Mr Tambourine Man (B)
And while on the subject of Dylan’s sixties classics, while he didn’t favour them as heavily as he did in 1994, we have two wonderful performances of Dylan’s masterpiece ‘Desolation Row.’
In this song we meet some of the denizens of Dylan’s circus, a host of crazy characters, all the outsiders and fucked-up ones, all in drag disguise (‘I had to rearrange their faces/ and give them all another name’). This song, along with ‘Visions of Johanna’, stands at the apex of Dylan’s post protest sixties song writing. This first performance on the 11th is wonderful by most standards, although it lacks the harp break, and Dylan’s voice feels a bit under-recorded. In the light of the second performance, however, from the 12th, it sounds more like a rehearsal. The sharp-edged harmonica from the second performance caps it all off.
Desolation Row (A)
Desolation Row (B)
There are only a few videos from these Prague concerts and they tend to be patchy and too dark. The only one worth watching to my mind is ‘Shelter from the Storm’ and even then it is interspersed with stills. It does however give the flavour of the performance, Dylan’s constant, restless movements on stage, that ‘strange shadow boxing’ referred to by Heylin.
This slow, soft version, from the 11th, stands in stark contrast to the harsh, fast 1976 performance. After a super-slow start, it kicks into an easy rhythm, and it soon begins to sound more like a love song than other performances. That easy pace allows Dylan to stretch his lungs.
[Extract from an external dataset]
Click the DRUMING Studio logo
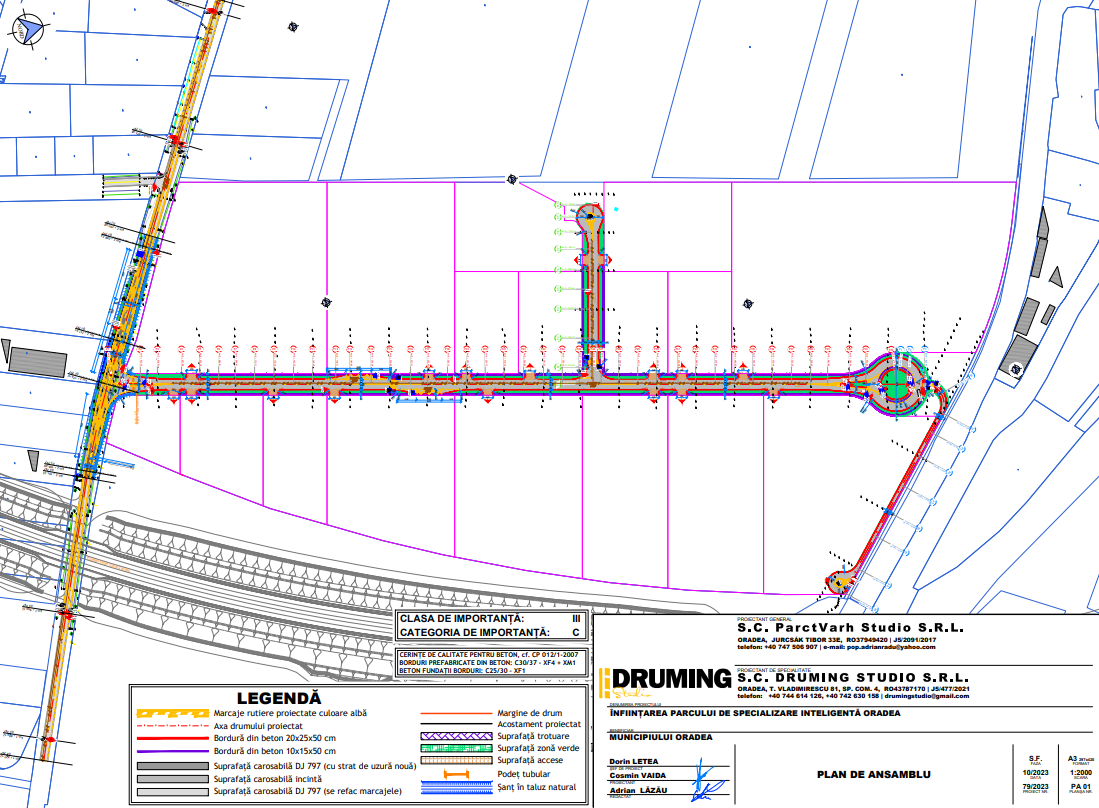The width and height of the screenshot is (1099, 808). 666,682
Listen to the magnificent vocal performance starting around 2.15 mins. (I have added the sound file in case the video should one day vanish).
Shelter from the Storm
‘Lay Lady Lay’ began life as a seductive, somewhat tongue-in-cheek number from Nashville Skyline, 1969, became a raucous cry of desire during the Rolling Thunder Tour (1975/76), to become here a tender, passionate love song. Again the hero of the story is Dylan’s voice. He whispers, entreats and cries out for love. It is from the 13th, Dylan has picked up the guitar for this one, and Mr Guitar Man is in excellent form. You’ll be hard put to find a better performance of the song.
Lay Lady Lay
While on the subject of tender love songs, let’s consider ‘Boots of Spanish Leather’. Not only is it one of Dylan’s most affecting love songs, dealing with the feelings we have when about to be separated from someone we love, but perhaps his most successful conversation songs. Bits of conversation and dialogue are a hallmark of Dylan songs, but in ‘Boots of Spanish Leather’ we have a full two-sided conversation. The boots themselves become emblematic of all those strange exotic places his love will be visiting. His love, about to depart, presses him on the matter:
‘Ah, but I just thought you might want something fine Made of silver or of golden Either from the mountains of Madrid Or from the coast of Barcelona’
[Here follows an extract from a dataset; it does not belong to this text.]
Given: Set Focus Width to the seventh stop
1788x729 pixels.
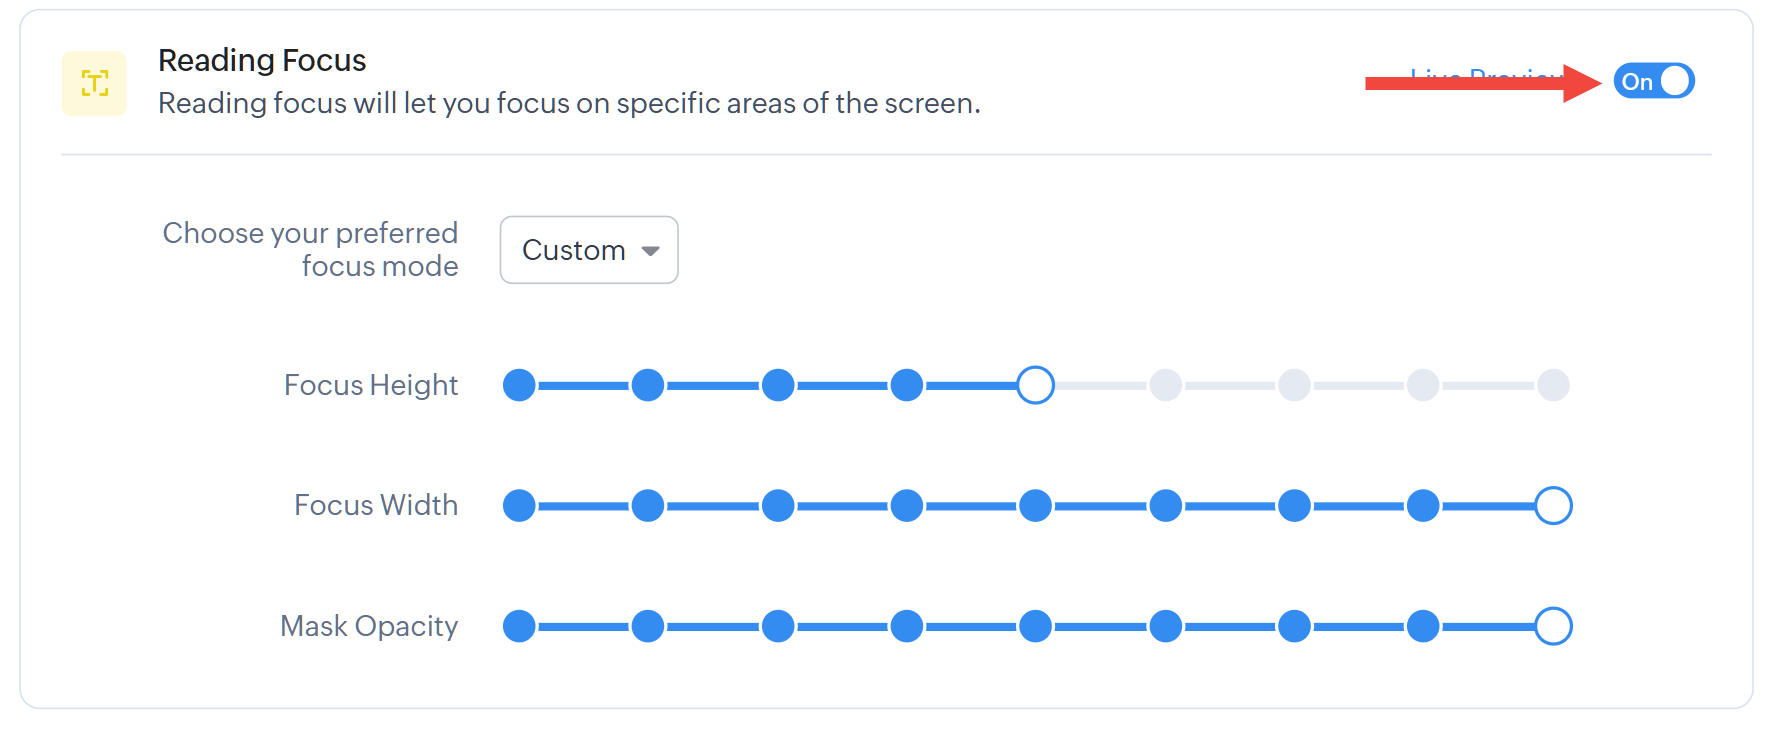Looking at the screenshot, I should (1294, 506).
But all he wants, of course, is his love.
‘Oh, how can, how can you ask me again? It only brings me sorrow The same thing I would want today I will want again tomorrow’
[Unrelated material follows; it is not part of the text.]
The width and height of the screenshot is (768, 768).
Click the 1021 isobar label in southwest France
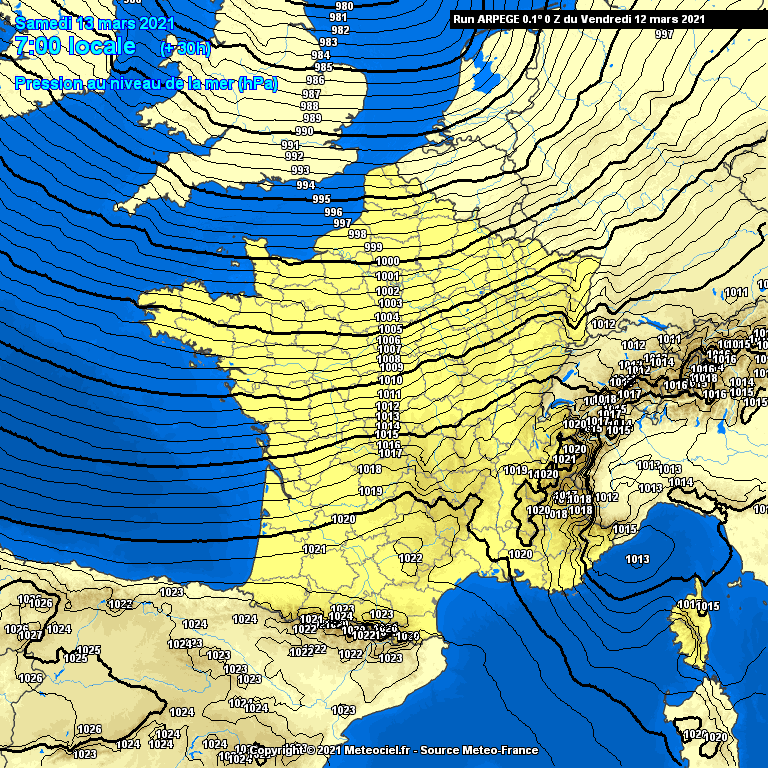pos(315,549)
I don’t know we can say that Dylan has ever written a tear-jerker, but this comes pretty close.
My problem here is I have two versions both dated 13th March. They can’t both be right. I’m pretty sure that this softer performance is really from the 13th. Dylan fumbles the lyrics again near the beginning but soon finds his feet. My info has it that Dylan is playing acoustic guitar on this one.
Boots of Spanish Leather (A)
And I’m guessing from the sound quality that this next one is from the 12th. Either way, we have two stand-out performances of the song. And in both cases we get those ‘sweetest harp breaks’ that Heylin refers to, the first being more ethereal than the second.
Boots of Spanish Leather (B)
In the early sixties, Dylan would kick off his concerts with ‘The Times They Are A-changing.’ Sung in a strident, challenging voice, as he did then, it sounds like a call to arms. Sung in a more reflective tone, it becomes a meditation on time and eternal recurrence. Performed slowly it becomes, in Dylan’s soft Prague voice, tinged with sadness.
The times they are a-changing
For us, it’s a good place to pause before the next instalment, The Prague Revelation Part 2, Salt for Salt.